I am always surprised when the anniversary of my first martial arts lesson rolls around. Forty-three years tonight, during the height of the Bruce Lee craze, one month after "Enter the Dragon" opened in theaters, I attended my first lesson, at Sin The's school in Lexington, Kentucky. His school was in a converted garage in the Eastland Shopping Center, and there were so many students responding to the introductory class, we spilled out into the driveway. I was in the driveway.

I have forgotten exactly what we learned that night, but what Sin The ("Grandmaster" The) taught, "Shaolin-Do Karate," seemed mysterious and deadly. As years passed, long after I left his school, the name "Shaolin-Do Karate" made me laugh.

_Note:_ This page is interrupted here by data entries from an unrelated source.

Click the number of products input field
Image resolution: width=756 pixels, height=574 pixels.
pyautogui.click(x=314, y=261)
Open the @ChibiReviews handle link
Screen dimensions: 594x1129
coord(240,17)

But it was a start, and as I learned the punches, kicks, blocks, one-steps, forms and self-defense techniques, I took to it like the proverbial fish to water.

When I see students now who "didn't have time to practice" lately, I remember how I spent an hour a day in my dorm, doing kicks, punches, and stepping techniques up and down the hall for an hour a day -- over and over. I did that while in college and working three part-time jobs to survive.

When promotion time came, I noticed that some of the students around me looked terrible -- no passion, no energy, no snap in their techniques -- but they received their promotion just as I did. I didn't really care if they got promotions with less effort. I wanted to be his best student at each level that I reached.

At 20 years of age, I had no idea how important martial arts would be in my life. Several years ago, when I lost the function of my left lung, I wondered how long I would be able to continue in the arts. My wife said, "I can't imagine you not doing kung-fu. It is part of you."

She was right.

Ken-Gullette-Flying-Kick-2014-blogDespite the physical struggles of the past several years, I have persisted, and recently, for the first time in a few years, I've padded up and have begun working on fighting techniques with a harder edge, and sparring with my students. For several years, I was either in heart failure or I was coughing up blood, or in serious pulmonary distress. I'll never be what I was prior to 2009, but I can still learn, and I can still get better.

Besides, there are fighting techniques I simply need to work on. That's what fascinates me with these arts.

This past weekend, I attended a Guided Chaos workshop in Cincinnati. More about that tomorrow in another blog post. I was working with Joe, one of the talented, tough-as-nails teachers, and as he was working with me on a principle, at one point I said, "Yes, I see. I need to empty my cup and forget what I normally do."

He replied, "You have already emptied your cup, or you wouldn't be here."

And I think that is part of the key to the past 43 years of this love affair with martial arts. I realize as much today as I did on September 20, 1973 that I have so much to learn. The big difference is that now, I realize that I don't have enough time now to learn what I want to learn, or to become as good as I want to become.

But it's still a lot of fun trying.

I won't be here in another 43 years. I don't think. But then, in 2009, the odds were that I wouldn't be here now. So I'm not making any predictions. Now let's practice.